You see a big CTC number in your offer letter. Then your first paycheck lands and it looks nothing like you expected. This is probably the most common financial surprise for first-time salaried employees in India, and it catches even experienced professionals off guard when switching jobs.
The gap between CTC and in-hand salary is real, and understanding it is genuinely useful.
What CTC Actually Means
Cost to Company is exactly what it sounds like: the total amount your employer spends to keep you employed in a year. This is not what you receive. It includes things like your employer's contribution to your provident fund, gratuity (a future payout you may or may not see for years), and sometimes even the cost of perks like a laptop or health insurance.
A rough way to think about it: CTC = everything the company pays, on your behalf or to you, directly or indirectly.
How Your Salary Gets Broken Down
Most salary structures in India follow a similar pattern. Your CTC is split into a few components:
Basic Salary is usually 40 to 50 percent of your CTC. It affects almost everything else: your HRA, your EPF contribution, and your gratuity calculation.
House Rent Allowance (HRA) is typically 40 or 50 percent of your basic, depending on whether you live in a metro city. If you pay rent, a portion of this is exempt from tax.
Special Allowance is a top-up that brings everything to the agreed CTC figure.
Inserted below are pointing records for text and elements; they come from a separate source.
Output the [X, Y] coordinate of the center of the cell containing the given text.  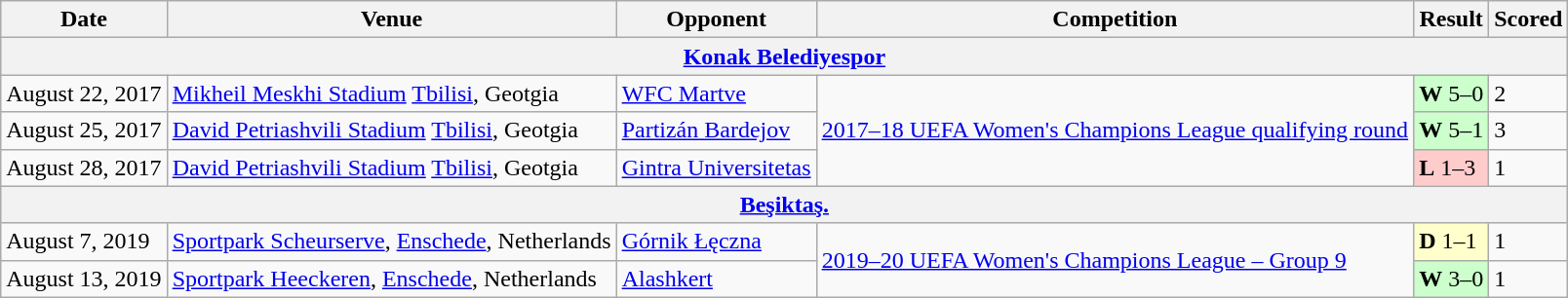
Beşiktaş. [784, 205]
Konak Belediyespor [784, 57]
L 1–3 [1451, 168]
Mikheil Meskhi Stadium Tbilisi, Geotgia [392, 94]
WFC Martve [716, 94]
Partizán Bardejov [716, 131]
Górnik Łęczna [716, 242]
D 1–1 [1451, 242]
2017–18 UEFA Women's Champions League qualifying round [1116, 131]
W 3–0 [1451, 279]
Sportpark Scheurserve, Enschede, Netherlands [392, 242]
2 [1529, 94]
Date [84, 20]
Gintra Universitetas [716, 168]
Sportpark Heeckeren, Enschede, Netherlands [392, 279]
Venue [392, 20]
Opponent [716, 20]
W 5–1 [1451, 131]
August 28, 2017 [84, 168]
August 22, 2017 [84, 94]
Alashkert [716, 279]
August 13, 2019 [84, 279]
August 7, 2019 [84, 242]
Scored [1529, 20]
August 25, 2017 [84, 131]
3 [1529, 131]
Competition [1116, 20]
2019–20 UEFA Women's Champions League – Group 9 [1116, 260]
W 5–0 [1451, 94]
Result [1451, 20]
Find where the given text appears and provide that cell's center as [X, Y] coordinate. 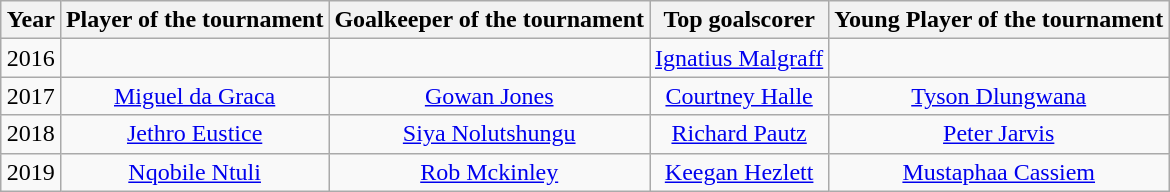
Top goalscorer [740, 20]
Rob Mckinley [490, 172]
Richard Pautz [740, 134]
2016 [30, 58]
Courtney Halle [740, 96]
Goalkeeper of the tournament [490, 20]
Nqobile Ntuli [194, 172]
2017 [30, 96]
Keegan Hezlett [740, 172]
Peter Jarvis [999, 134]
Jethro Eustice [194, 134]
Young Player of the tournament [999, 20]
Year [30, 20]
Tyson Dlungwana [999, 96]
Player of the tournament [194, 20]
Gowan Jones [490, 96]
Mustaphaa Cassiem [999, 172]
Siya Nolutshungu [490, 134]
Miguel da Graca [194, 96]
Ignatius Malgraff [740, 58]
2019 [30, 172]
2018 [30, 134]
Search for the cell housing the specified text and yield its (X, Y) center coordinate. 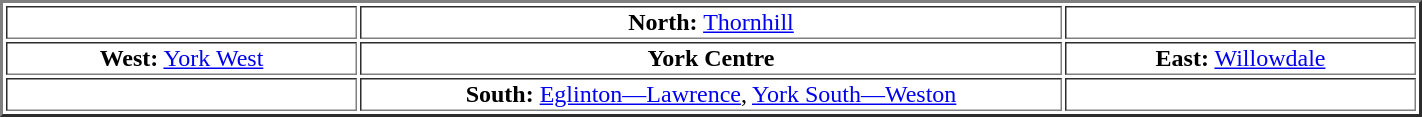
North: Thornhill (711, 22)
West: York West (182, 58)
South: Eglinton—Lawrence, York South—Weston (711, 94)
East: Willowdale (1240, 58)
York Centre (711, 58)
Identify which cell holds the provided text, then report its (X, Y) central coordinate. 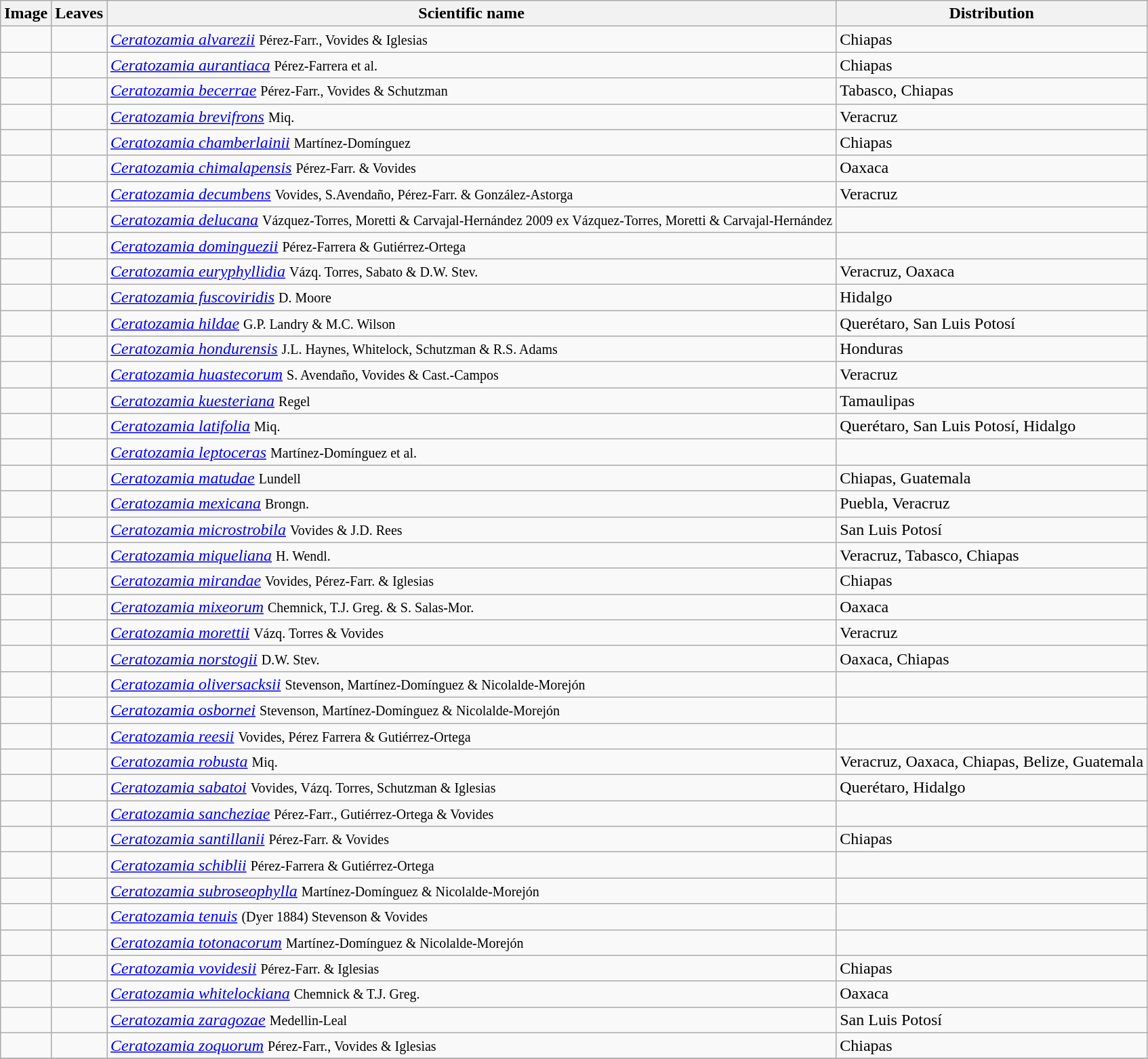
Querétaro, San Luis Potosí, Hidalgo (992, 426)
Ceratozamia microstrobila Vovides & J.D. Rees (472, 529)
Ceratozamia huastecorum S. Avendaño, Vovides & Cast.-Campos (472, 375)
Ceratozamia chimalapensis Pérez-Farr. & Vovides (472, 168)
Puebla, Veracruz (992, 504)
Tabasco, Chiapas (992, 91)
Veracruz, Oaxaca, Chiapas, Belize, Guatemala (992, 762)
Ceratozamia latifolia Miq. (472, 426)
Ceratozamia osbornei Stevenson, Martínez-Domínguez & Nicolalde-Morejón (472, 710)
Ceratozamia leptoceras Martínez-Domínguez et al. (472, 452)
Ceratozamia vovidesii Pérez-Farr. & Iglesias (472, 968)
Tamaulipas (992, 401)
Veracruz, Tabasco, Chiapas (992, 555)
Ceratozamia santillanii Pérez-Farr. & Vovides (472, 839)
Ceratozamia decumbens Vovides, S.Avendaño, Pérez-Farr. & González-Astorga (472, 194)
Ceratozamia mixeorum Chemnick, T.J. Greg. & S. Salas-Mor. (472, 607)
Ceratozamia tenuis (Dyer 1884) Stevenson & Vovides (472, 916)
Ceratozamia totonacorum Martínez-Domínguez & Nicolalde-Morejón (472, 942)
Ceratozamia morettii Vázq. Torres & Vovides (472, 632)
Ceratozamia matudae Lundell (472, 478)
Leaves (79, 14)
Querétaro, San Luis Potosí (992, 323)
Honduras (992, 349)
Ceratozamia whitelockiana Chemnick & T.J. Greg. (472, 993)
Ceratozamia sabatoi Vovides, Vázq. Torres, Schutzman & Iglesias (472, 787)
Ceratozamia zaragozae Medellin-Leal (472, 1019)
Ceratozamia oliversacksii Stevenson, Martínez-Domínguez & Nicolalde-Morejón (472, 684)
Ceratozamia euryphyllidia Vázq. Torres, Sabato & D.W. Stev. (472, 271)
Ceratozamia miqueliana H. Wendl. (472, 555)
Ceratozamia norstogii D.W. Stev. (472, 658)
Querétaro, Hidalgo (992, 787)
Distribution (992, 14)
Ceratozamia robusta Miq. (472, 762)
Ceratozamia hondurensis J.L. Haynes, Whitelock, Schutzman & R.S. Adams (472, 349)
Ceratozamia sancheziae Pérez-Farr., Gutiérrez-Ortega & Vovides (472, 813)
Ceratozamia mexicana Brongn. (472, 504)
Ceratozamia hildae G.P. Landry & M.C. Wilson (472, 323)
Ceratozamia aurantiaca Pérez-Farrera et al. (472, 65)
Ceratozamia mirandae Vovides, Pérez-Farr. & Iglesias (472, 581)
Ceratozamia reesii Vovides, Pérez Farrera & Gutiérrez-Ortega (472, 735)
Ceratozamia alvarezii Pérez-Farr., Vovides & Iglesias (472, 39)
Ceratozamia dominguezii Pérez-Farrera & Gutiérrez-Ortega (472, 245)
Ceratozamia zoquorum Pérez-Farr., Vovides & Iglesias (472, 1045)
Veracruz, Oaxaca (992, 271)
Ceratozamia schiblii Pérez-Farrera & Gutiérrez-Ortega (472, 865)
Ceratozamia becerrae Pérez-Farr., Vovides & Schutzman (472, 91)
Ceratozamia kuesteriana Regel (472, 401)
Ceratozamia fuscoviridis D. Moore (472, 297)
Ceratozamia delucana Vázquez-Torres, Moretti & Carvajal-Hernández 2009 ex Vázquez-Torres, Moretti & Carvajal-Hernández (472, 220)
Ceratozamia chamberlainii Martínez-Domínguez (472, 142)
Ceratozamia brevifrons Miq. (472, 117)
Oaxaca, Chiapas (992, 658)
Hidalgo (992, 297)
Scientific name (472, 14)
Chiapas, Guatemala (992, 478)
Ceratozamia subroseophylla Martínez-Domínguez & Nicolalde-Morejón (472, 890)
Image (26, 14)
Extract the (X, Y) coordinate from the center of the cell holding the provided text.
It is generally fully taxable and is often the largest single line item after basic.
Employer EPF Contribution is 12 percent of your basic salary paid by your company into your provident fund account. This is part of your CTC but you do not get it monthly in hand.
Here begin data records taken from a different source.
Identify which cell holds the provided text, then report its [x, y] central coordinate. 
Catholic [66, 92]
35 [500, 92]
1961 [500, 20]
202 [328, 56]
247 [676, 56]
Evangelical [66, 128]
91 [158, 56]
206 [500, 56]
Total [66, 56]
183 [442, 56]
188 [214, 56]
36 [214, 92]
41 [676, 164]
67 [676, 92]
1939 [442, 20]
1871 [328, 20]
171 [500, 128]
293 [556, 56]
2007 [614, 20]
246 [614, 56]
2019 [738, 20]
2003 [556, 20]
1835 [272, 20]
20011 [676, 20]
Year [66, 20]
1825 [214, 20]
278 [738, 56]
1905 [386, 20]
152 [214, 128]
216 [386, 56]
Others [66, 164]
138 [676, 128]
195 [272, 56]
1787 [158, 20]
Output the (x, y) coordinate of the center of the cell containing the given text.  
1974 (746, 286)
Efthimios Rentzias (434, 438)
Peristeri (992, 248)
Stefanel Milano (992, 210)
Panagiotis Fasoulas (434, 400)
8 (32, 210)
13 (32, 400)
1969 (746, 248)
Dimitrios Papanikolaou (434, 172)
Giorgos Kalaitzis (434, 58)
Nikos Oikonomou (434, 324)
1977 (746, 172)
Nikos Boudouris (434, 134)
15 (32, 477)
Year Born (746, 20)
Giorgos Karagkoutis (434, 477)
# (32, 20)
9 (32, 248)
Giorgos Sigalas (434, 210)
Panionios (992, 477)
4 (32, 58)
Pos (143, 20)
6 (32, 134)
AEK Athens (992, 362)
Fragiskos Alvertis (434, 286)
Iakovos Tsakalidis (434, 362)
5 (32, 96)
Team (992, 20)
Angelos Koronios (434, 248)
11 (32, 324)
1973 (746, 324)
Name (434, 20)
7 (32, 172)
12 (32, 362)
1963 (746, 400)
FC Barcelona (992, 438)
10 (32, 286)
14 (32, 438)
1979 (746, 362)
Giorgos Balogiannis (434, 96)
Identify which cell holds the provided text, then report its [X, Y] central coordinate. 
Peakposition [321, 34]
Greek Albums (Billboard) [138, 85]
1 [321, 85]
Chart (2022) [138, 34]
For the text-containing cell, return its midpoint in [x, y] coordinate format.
Gratuity is a small annual provision your company sets aside for your future gratuity payout. Again, part of CTC, not in-hand.
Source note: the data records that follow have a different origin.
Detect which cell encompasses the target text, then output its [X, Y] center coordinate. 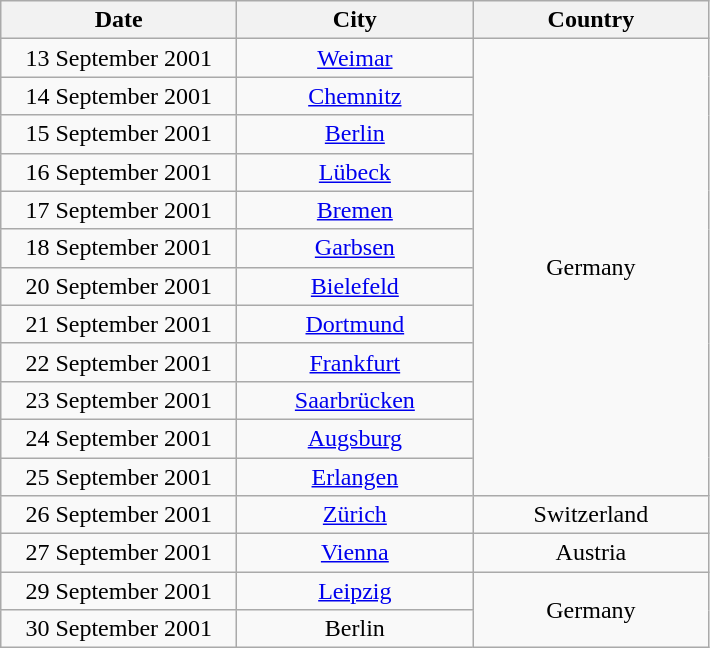
Lübeck [355, 172]
Dortmund [355, 324]
17 September 2001 [119, 210]
Frankfurt [355, 362]
14 September 2001 [119, 96]
Vienna [355, 553]
Switzerland [591, 515]
25 September 2001 [119, 477]
23 September 2001 [119, 400]
Weimar [355, 58]
Garbsen [355, 248]
Zürich [355, 515]
29 September 2001 [119, 591]
Leipzig [355, 591]
City [355, 20]
20 September 2001 [119, 286]
15 September 2001 [119, 134]
27 September 2001 [119, 553]
Erlangen [355, 477]
13 September 2001 [119, 58]
Augsburg [355, 438]
26 September 2001 [119, 515]
18 September 2001 [119, 248]
Saarbrücken [355, 400]
Bielefeld [355, 286]
22 September 2001 [119, 362]
21 September 2001 [119, 324]
Chemnitz [355, 96]
24 September 2001 [119, 438]
Date [119, 20]
Country [591, 20]
30 September 2001 [119, 629]
16 September 2001 [119, 172]
Austria [591, 553]
Bremen [355, 210]
Identify which cell holds the provided text, then report its [x, y] central coordinate. 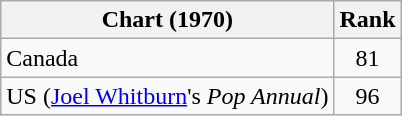
Chart (1970) [168, 20]
96 [368, 96]
81 [368, 58]
US (Joel Whitburn's Pop Annual) [168, 96]
Canada [168, 58]
Rank [368, 20]
Locate the cell with the specified text and output its [X, Y] center coordinate. 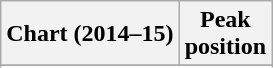
Peakposition [225, 34]
Chart (2014–15) [90, 34]
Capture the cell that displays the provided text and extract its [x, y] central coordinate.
What Gets Deducted from Your Monthly Gross
Once you have your gross salary (basic plus all cash allowances), several deductions reduce it before you see money in your bank account.
Employee EPF contribution: You also contribute 12 percent of your basic salary to your PF account every month. This is deducted from your gross. So if your basic is Rs 50,000, you lose Rs 6,000 to EPF each month, and your employer adds another Rs 6,000 separately.
Professional Tax: A state-level tax, usually Rs 200 per month (varies by state). Small but mandatory.
Income Tax (TDS): The big one. Your employer estimates your annual tax liability based on your declarations and deducts it in monthly installments. Under the New Tax Regime (the default from FY 2023-24), most exemptions and deductions are not available. Under the Old Tax Regime, you can claim HRA, 80C investments, 80D health insurance premiums, and others to reduce your taxable income.
A Simple Example
Say your CTC is Rs 12,00,000.
| Component | Annual | Monthly |
|---|---|---|
| Basic | 6,00,000 | 50,000 |
| HRA | 2,40,000 | 20,000 |
| Special Allowance | 1,20,000 | 10,000 |
| Employer EPF (part of CTC) | 72,000 | 6,000 |
| Gratuity (part of CTC) | 28,860 | 2,405 |
Your gross salary (what flows to your payslip) is Rs 80,000 per month.
After deductions (Employee EPF Rs 6,000 + Professional Tax Rs 200 + TDS, say Rs 5,500):
In-hand: around Rs 68,300 per month.
That is roughly 68 percent of a Rs 12 lakh CTC as actual monthly take-home. The exact number shifts based on your tax regime, city, and any extra deductions.
How to Get Closer to the Right Number
The cleanest way is to use PagarKit's CTC to In-Hand Calculator. Enter your CTC, your basic percentage, and your HRA situation, and it breaks everything down.
A few things to keep in mind:
- If you pay rent and declare it, your HRA exemption reduces taxable income under the Old Regime. Use the HRA Calculator to find the exact exemption amount.
- Comparing the two tax regimes? The Old vs New Tax Regime Calculator shows you which one saves more.
- Check your state's Professional Tax slab using the Professional Tax Calculator.
The Bottom Line
CTC is a marketing number. Your in-hand salary is what actually matters for your financial life. Once you understand how each component works, the gap between the two stops being a surprise and starts being something you can plan around and even optimize.